Thywissen and Prentiss have overcome this problem in principle by exposing a silicon substrate to a beam of "metastable" argon atoms. These metastable atoms exist in a naturally excited state and release their energy when they strike the substrate. A layer of hydrocarbons that resides on the substrate functions as the resist by adhering more strongly to the substrate when energized.

To create a pattern in the atom beam, the researchers used a mask made of laser light. The argon atoms resonant with the light are excited into an even higher state, but they fall back down to the ground state almost instantaneously, depriving the resist of energy at the points below the mask.

In previous experiments, this mask was created by forming a standing wave from a resonant laser beam. Only atoms that passed through points of minimum intensity on the standing wave reached the resist in a metastable state. However, the resolution of this approach is fundamentally limited because the undulations in such a standing wave are equal to half the wavelength of the light.

In the latest work, the mask consists of two overlapping laser beams, one of which is made up of a number of discrete frequency components that approximately match the excitation energy of the argon atoms. The other laser beam creates a potential gradient across the atom beam, shifting the atoms into resonance at particular points in space. At these points the atoms fall to the ground state, leaving the resist unstrengthened.

“By modifying the frequency rather than the intensity of the light, the resolution of the mask is not limited by optical diffraction,” says Thywissen. “This is similar to magnetic resonance imaging, which can produce images whose resolution is much smaller than wavelength of radiation used.”

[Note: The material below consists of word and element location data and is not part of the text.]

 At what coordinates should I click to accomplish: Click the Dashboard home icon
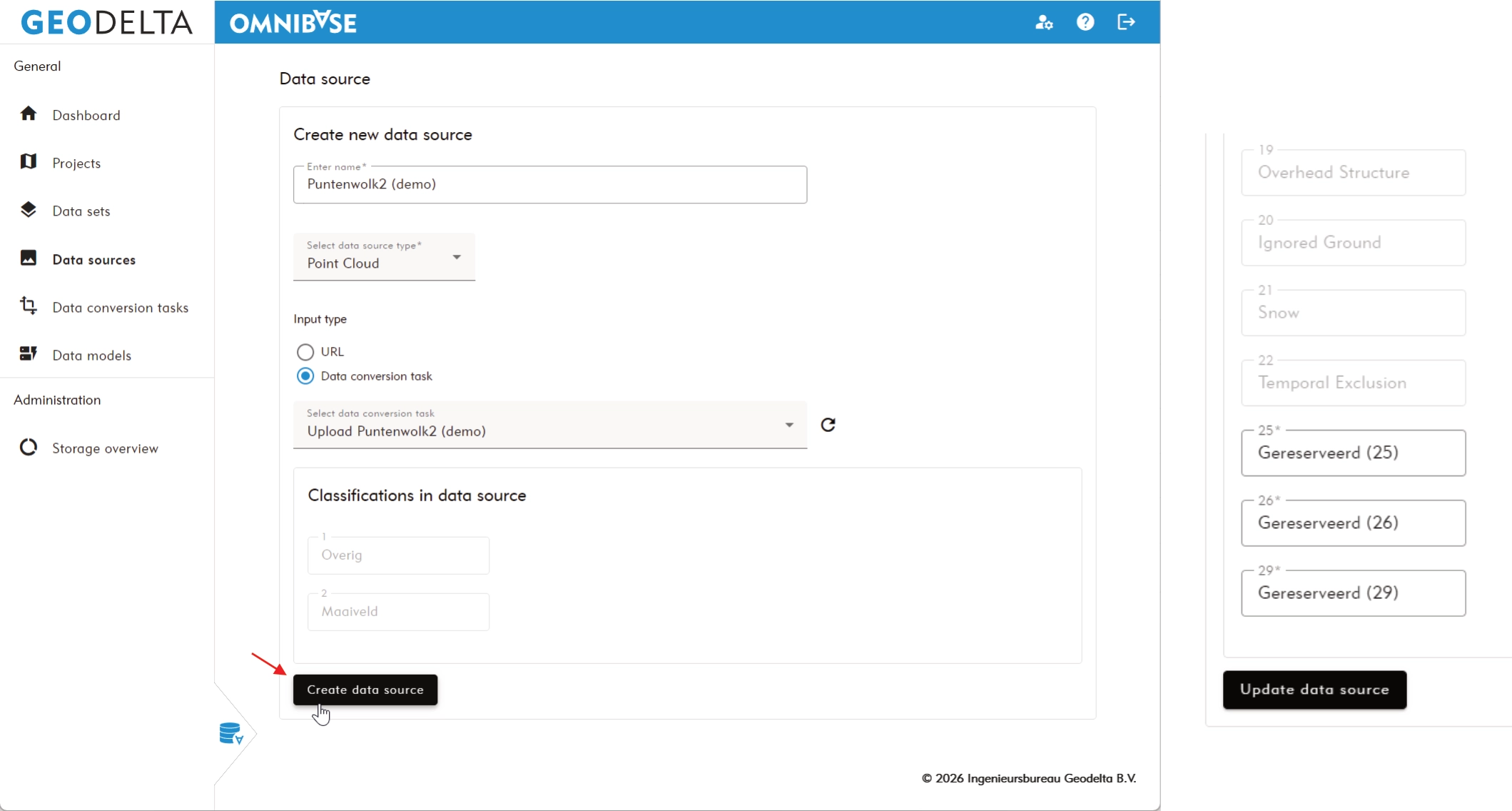(29, 114)
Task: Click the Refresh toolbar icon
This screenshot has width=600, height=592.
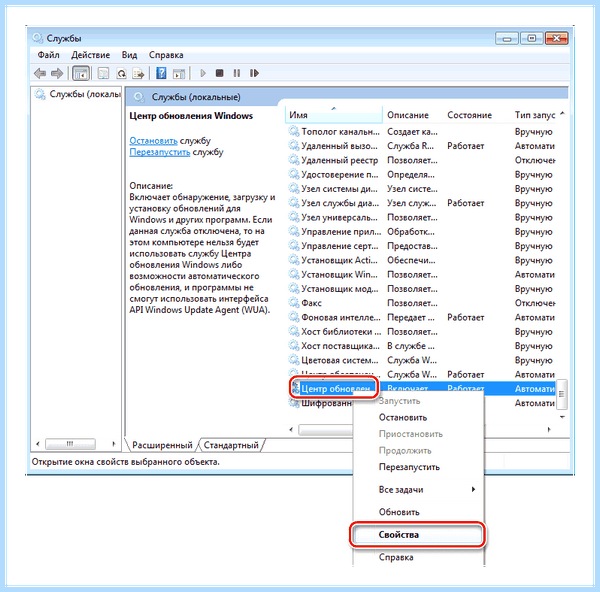Action: (x=121, y=73)
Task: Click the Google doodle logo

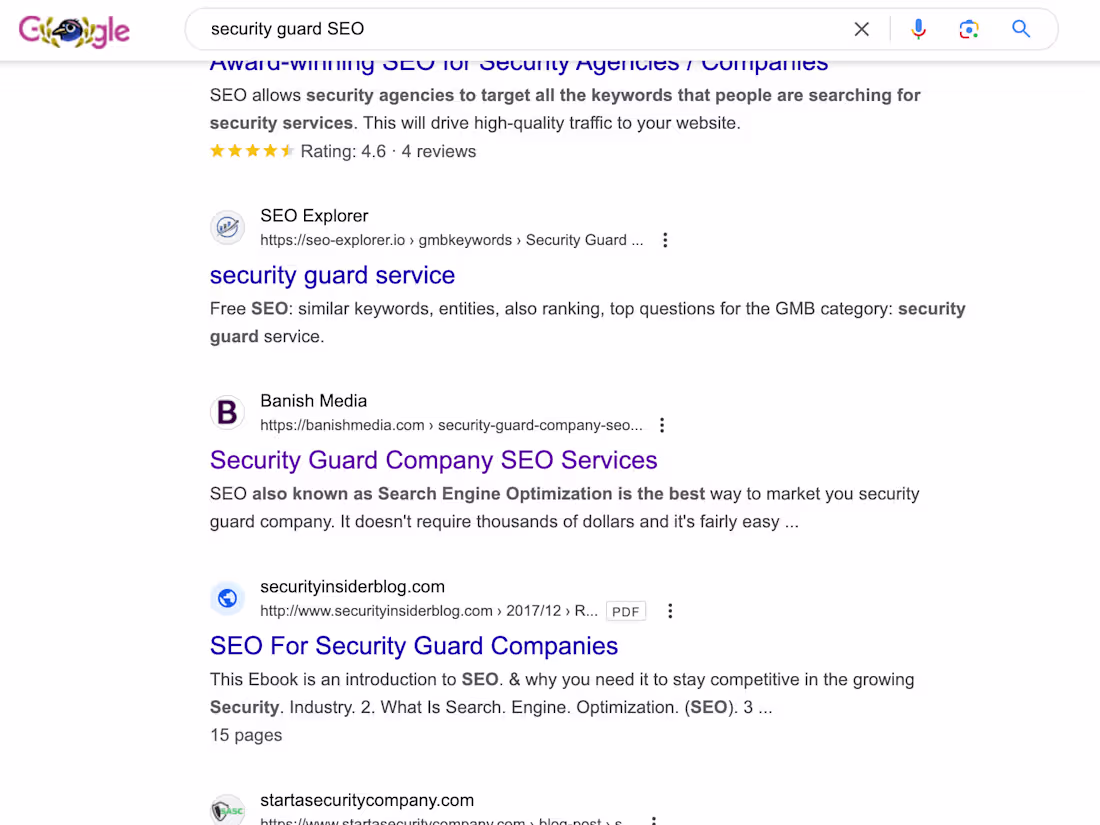Action: (74, 30)
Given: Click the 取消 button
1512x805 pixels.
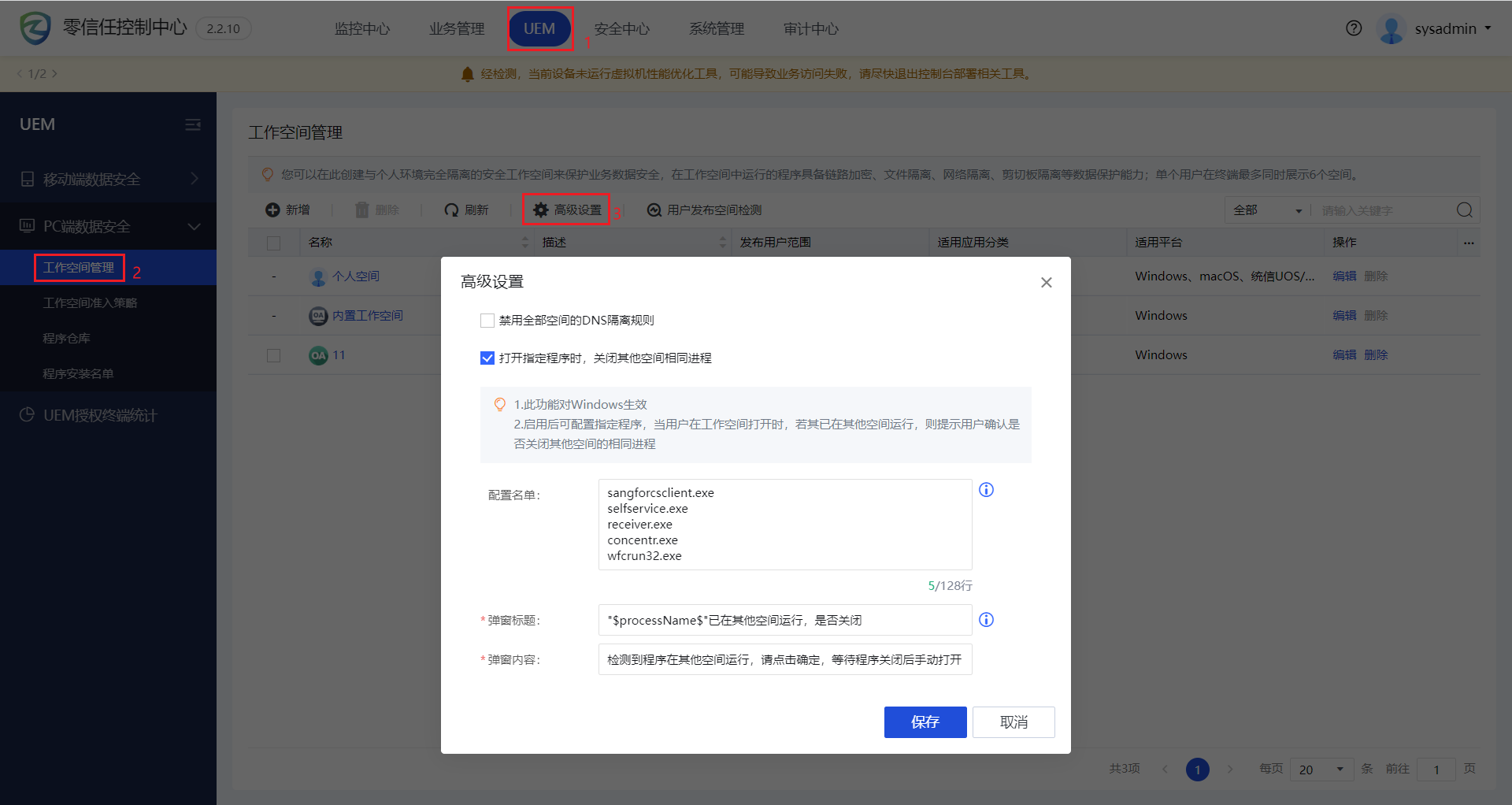Looking at the screenshot, I should tap(1014, 722).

Thywissen and Prentiss’ technique produced features with a minimum width of about 900 nm, still two orders of magnitude larger than the smallest so far achieved using atom lithography. However, since the new technique is not diffraction limited, it could in the future generate smaller features than other atom-based systems.

“Atom lithography has long demonstrated feature sizes smaller than the diffraction limit of light,” says Thywissen. “What is new in our research is that the spacing between the features can also be much smaller, even when using light to do all the patterning.” He says that demonstrating this potential will require more laser power and a more finely collimated atomic beam.